:: EXTRACTED INFORMATION ::

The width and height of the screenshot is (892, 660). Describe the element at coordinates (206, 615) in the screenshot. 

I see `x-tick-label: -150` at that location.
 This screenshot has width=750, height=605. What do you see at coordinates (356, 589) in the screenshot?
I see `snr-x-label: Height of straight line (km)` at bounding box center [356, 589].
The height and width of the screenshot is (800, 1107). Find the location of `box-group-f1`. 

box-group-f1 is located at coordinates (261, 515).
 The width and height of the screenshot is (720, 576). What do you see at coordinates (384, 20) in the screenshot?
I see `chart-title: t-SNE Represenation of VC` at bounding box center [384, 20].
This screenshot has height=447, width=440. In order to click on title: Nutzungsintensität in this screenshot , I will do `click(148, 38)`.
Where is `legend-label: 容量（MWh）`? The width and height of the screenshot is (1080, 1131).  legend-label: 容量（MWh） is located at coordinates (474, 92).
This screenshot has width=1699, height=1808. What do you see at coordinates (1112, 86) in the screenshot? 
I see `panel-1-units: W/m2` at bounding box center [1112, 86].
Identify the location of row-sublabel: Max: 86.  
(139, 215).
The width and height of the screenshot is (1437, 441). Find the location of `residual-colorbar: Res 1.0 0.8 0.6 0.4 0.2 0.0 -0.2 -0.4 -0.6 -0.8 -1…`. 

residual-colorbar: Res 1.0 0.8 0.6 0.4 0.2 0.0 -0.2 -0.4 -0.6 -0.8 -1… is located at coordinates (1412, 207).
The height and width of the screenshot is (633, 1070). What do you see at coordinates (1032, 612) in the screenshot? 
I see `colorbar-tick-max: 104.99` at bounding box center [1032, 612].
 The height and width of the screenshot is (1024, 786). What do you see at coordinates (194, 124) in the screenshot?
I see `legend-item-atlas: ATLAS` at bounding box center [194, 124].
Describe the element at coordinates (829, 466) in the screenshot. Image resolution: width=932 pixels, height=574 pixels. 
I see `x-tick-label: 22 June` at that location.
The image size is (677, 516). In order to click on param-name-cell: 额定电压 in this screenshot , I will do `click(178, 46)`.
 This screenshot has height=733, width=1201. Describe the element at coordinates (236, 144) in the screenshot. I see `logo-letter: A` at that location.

:::

Reproduce the items word for word. Begin with the line containing "The height and width of the screenshot is (800, 1107)." and stop after the line containing "center [384, 20].".

The height and width of the screenshot is (800, 1107). Find the location of `box-group-f1`. 

box-group-f1 is located at coordinates (261, 515).
 The width and height of the screenshot is (720, 576). What do you see at coordinates (384, 20) in the screenshot?
I see `chart-title: t-SNE Represenation of VC` at bounding box center [384, 20].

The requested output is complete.